◆ **Exercise materials**:
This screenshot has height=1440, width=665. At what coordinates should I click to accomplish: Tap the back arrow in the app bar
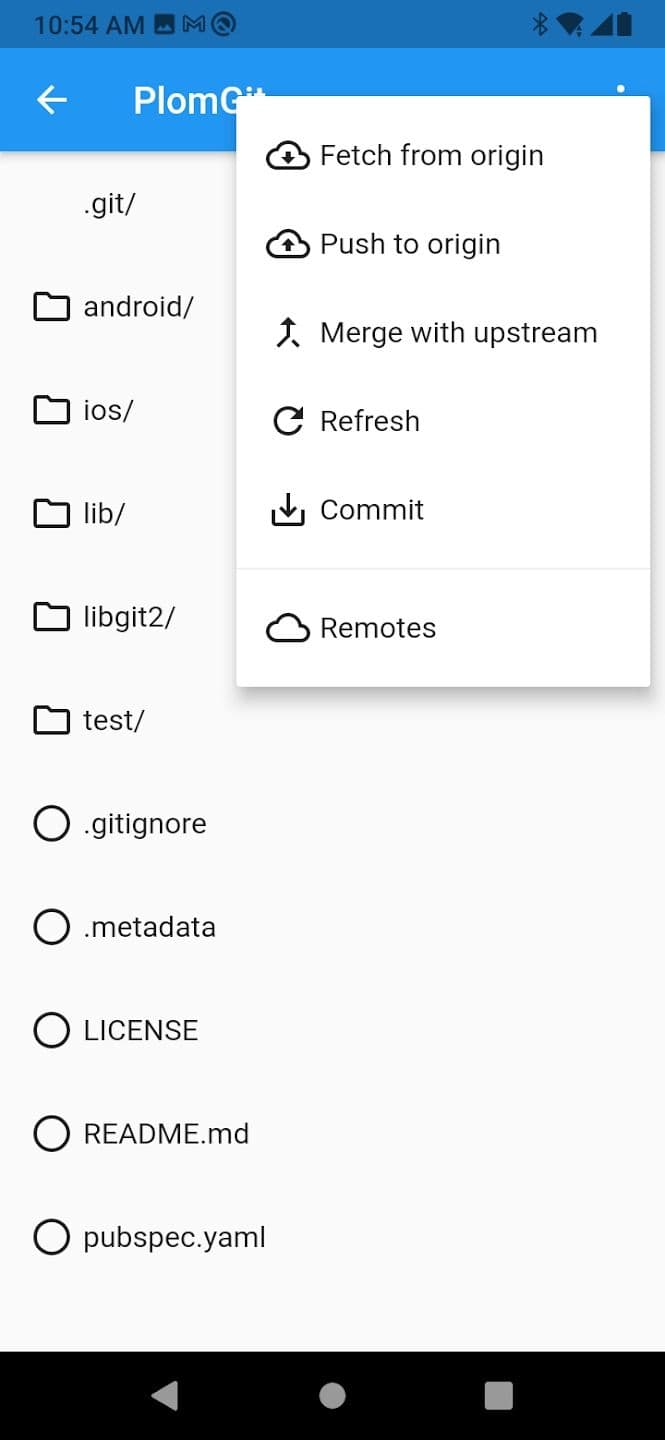click(x=51, y=99)
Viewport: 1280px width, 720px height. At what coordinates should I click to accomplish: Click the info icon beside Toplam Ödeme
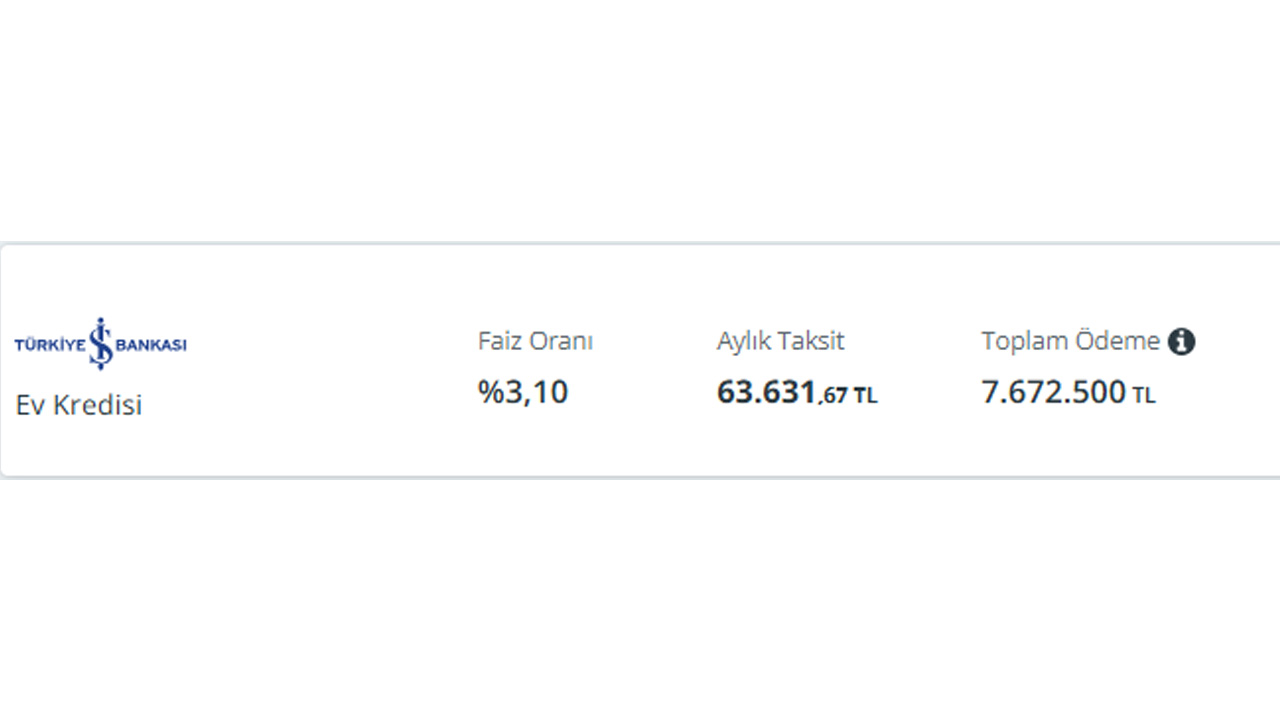(x=1181, y=342)
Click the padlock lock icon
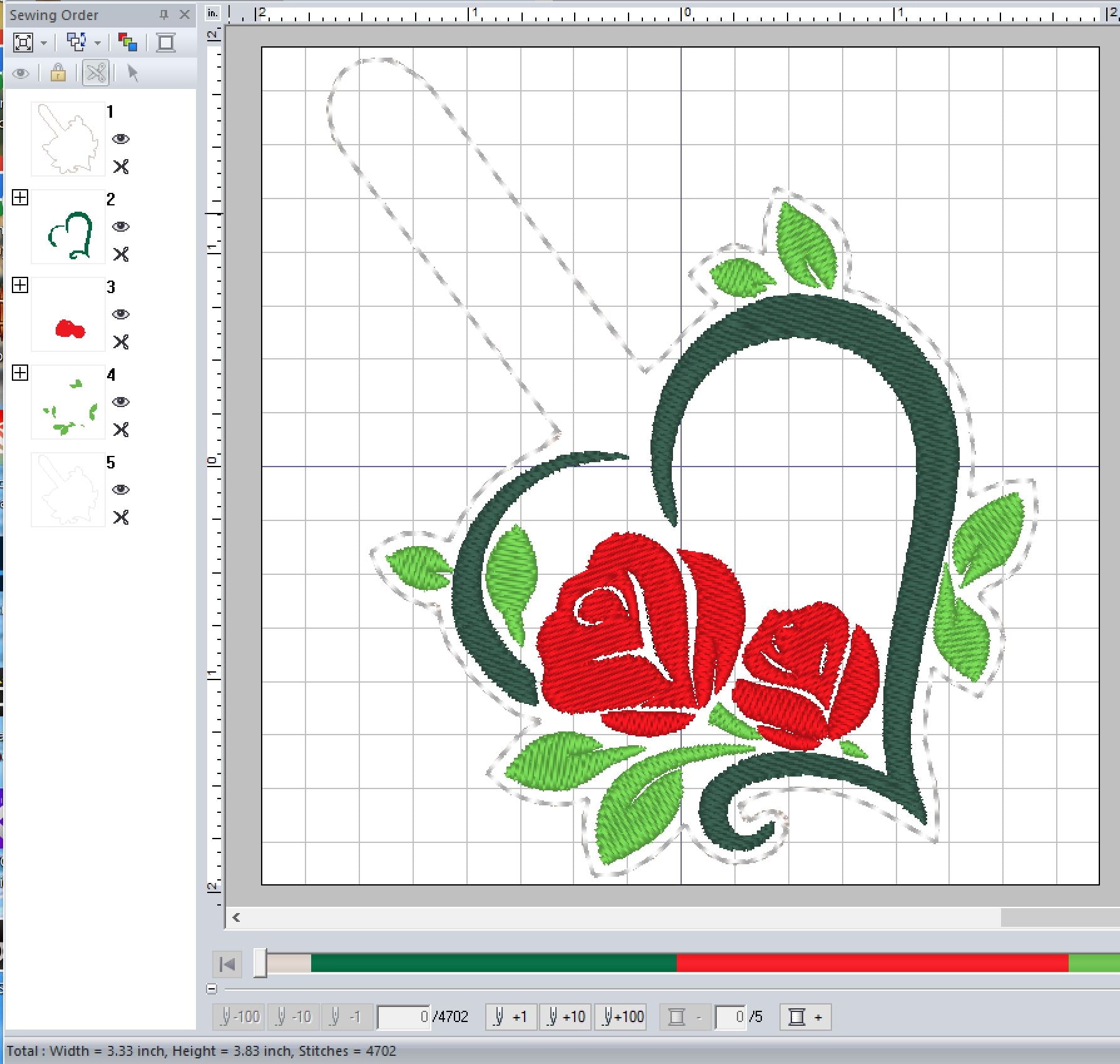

◆ **What you have to do**: Print the whole listing above exactly, and keep every picture out of the copy.

◆ **The answer**:
This screenshot has height=1440, width=665. At what coordinates should I click to accomplish: Tap the back arrow in the app bar
click(x=51, y=99)
Viewport: 1280px width, 720px height. At what coordinates should I click to accomplish: Click the info icon beside Toplam Ödeme
(x=1181, y=342)
Click the padlock lock icon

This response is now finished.